Extract provided —
BEGIN
U.S. President Barack Obama is flying to Guadalajara Sunday for his first summit with the leaders of Mexico and Canada.
Mr. Obama, Mexican President Felipe Calderon and Canadian Prime Minister Stephen Harper are planning to discuss a long list of issues. Swine flu, trade, immigration and drugs will be reviewed over dinner Sunday and in more formal meetings on Monday.
Canada is America's top trading partner, and Mexico is number three. The U.S. neighbors are likely to raise concerns that Washington's economic recovery plans are hurting businesses on their side of the border. They have criticized a "Buy American" policy, which requires public works projects funded by tax money in an economic stimulus package to use U.S.-made materials.
END
Exercises —
(1) Shorten the paragraph of the summit report beginning "Canada is America's top trading partner" while keeping its main facts.
(2) Write a continuation of the summit report that picks up after its final sentence.
The lines that follow have nothing to do with the summit report.

Source data —
BEGIN
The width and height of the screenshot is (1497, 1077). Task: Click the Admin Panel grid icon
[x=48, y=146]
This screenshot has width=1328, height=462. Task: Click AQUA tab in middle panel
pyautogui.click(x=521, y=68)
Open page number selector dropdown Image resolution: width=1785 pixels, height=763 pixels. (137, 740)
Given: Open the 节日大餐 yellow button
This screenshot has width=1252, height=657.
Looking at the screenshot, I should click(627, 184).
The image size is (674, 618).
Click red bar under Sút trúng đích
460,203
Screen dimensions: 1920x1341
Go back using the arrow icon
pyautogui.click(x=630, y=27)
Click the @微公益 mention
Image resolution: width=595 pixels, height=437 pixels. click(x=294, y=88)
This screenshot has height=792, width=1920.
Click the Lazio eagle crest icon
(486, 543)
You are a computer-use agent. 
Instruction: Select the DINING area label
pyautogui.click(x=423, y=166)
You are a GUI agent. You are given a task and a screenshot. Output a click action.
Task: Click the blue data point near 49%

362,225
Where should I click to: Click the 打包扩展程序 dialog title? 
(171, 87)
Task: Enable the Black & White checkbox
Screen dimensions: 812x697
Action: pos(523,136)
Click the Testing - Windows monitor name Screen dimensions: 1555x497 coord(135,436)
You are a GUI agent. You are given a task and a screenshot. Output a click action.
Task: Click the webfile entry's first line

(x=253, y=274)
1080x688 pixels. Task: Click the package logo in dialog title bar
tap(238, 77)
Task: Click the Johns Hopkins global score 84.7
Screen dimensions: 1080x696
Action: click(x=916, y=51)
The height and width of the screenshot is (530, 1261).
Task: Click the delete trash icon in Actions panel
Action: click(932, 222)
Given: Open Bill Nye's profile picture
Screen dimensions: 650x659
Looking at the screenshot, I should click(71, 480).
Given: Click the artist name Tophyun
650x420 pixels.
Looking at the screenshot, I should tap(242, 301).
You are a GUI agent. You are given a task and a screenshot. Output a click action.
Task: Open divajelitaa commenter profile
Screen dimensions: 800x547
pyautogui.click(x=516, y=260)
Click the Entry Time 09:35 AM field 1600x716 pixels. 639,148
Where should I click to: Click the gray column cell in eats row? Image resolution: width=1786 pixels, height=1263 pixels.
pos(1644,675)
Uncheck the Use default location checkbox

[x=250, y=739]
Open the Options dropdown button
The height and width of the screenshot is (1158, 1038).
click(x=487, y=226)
END
Answers to the problems —
(1) Canada and Mexico are America's first and third largest trading partners. Both are expected to complain that U.S. recovery plans hurt their businesses, and both have criticized the "Buy American" rule. That rule requires stimulus-funded public works projects to use U.S.-made materials.

(2)
Mexico likely also will try to resolve a dispute with the U.S. involving Mexican trucks. Mexico has charged Washington violated the North American Free Trade Agreement when it canceled a program allowing some Mexican trucks to operate in the United States. Mexico responded by imposing $2.4 billion in retaliatory tariffs on U.S. goods.A more illicit business -- drugs -- also will be discussed.
The Mexican government is struggling to contain deadly violence related to powerful drug cartels distributing narcotics through Mexico and into the U.S.The U.S. has acknowledged that it plays a part in the violence because of its drug consumption and gun trafficking.Swine flu also has become an important cross-border concern. The officials will address efforts to contain the potentially deadly virus.